Nitrogen trifluoride can be prepared by various methods, including the direct fluoridation of ammonia, the use of plasma to react ammonia with fluorine, and molten salt electrolysis for electrolyzing NH4.xHF (x: 1.8˜2.1) with ammonium fluoride or hydrogen fluoride used as a material.
In most cases when using these methods, impurities, such as nitrous oxide (N2O), carbon dioxide (CO2), carbon tetrafluoride (CF4), dinitrogen difluoride (N2F2), etc., are concurrently produced in large amounts, so that purification is necessary to obtain highly pure NF3 gas suitable for use in the semiconductor industry.
Particularly, CF4, produced as an impurity upon the production of NF3, is difficult to be removed from NF3 by general methods such as distillation, bulk adsorption, etc., because of the similarities therebetween in boiling point, molecular size, and heat of adsorption. On the other hand, carbon tetrafluoride, even if present in a trace amount, causes troubles in semiconductor etching because it forms solid residues such as carbon or silicon carbide.
U.S. Pat. No. 5,069,887, yielded to Takashi et al., discloses a method of refining nitrogen trifluoride gas using synthetic zeolite in removing carbon tetrafluoride. In the method, zeolite 5A containing 1 to 10% by weight of crystallization water is used as an adsorbent to give nitrogen trifluoride with a carbon tetrafluoride content of 10 ppm or less, which meets the requirements of the electronic industry. This method, however, is disadvantageous in that the water content of the synthetic zeolite must be adjusted to within a predetermined range and the adsorption temperature range is very narrow.
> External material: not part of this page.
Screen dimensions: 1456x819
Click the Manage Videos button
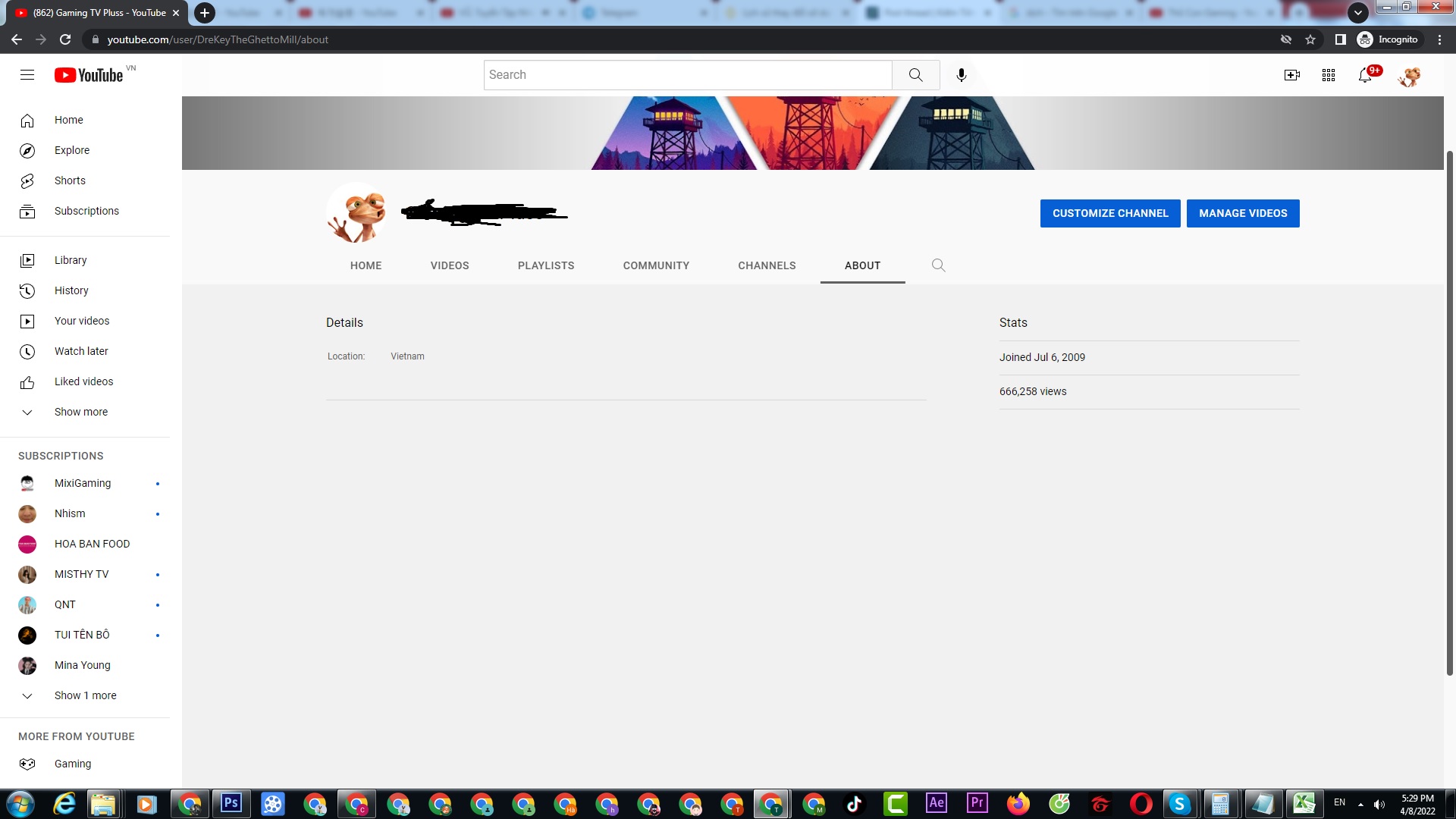[1242, 213]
Another refining method using synthetic zeolite can be found in U.S. Pat. No. 5,069,690, yielded to Philip et al., which discloses the kinetic gas-solid chromatography. In this method, hydrothermally treated zeolite having a certain porosity is used as an adsorbent, and discrete pulses of a mixture of gases are passed through a bed of the porous adsorbent that kinetically adsorbs one gas more readily than the other gases, resulting in the selective separation of NF3 gas. However, the hydrothermal pre-treatment for controlling the porosity of zeolite is difficult to conduct. In addition, the available time period of the zeolite, that is, the saturation time period, is too short to apply the zeolite method in the commercialized mass purification of nitrogen trifluoride.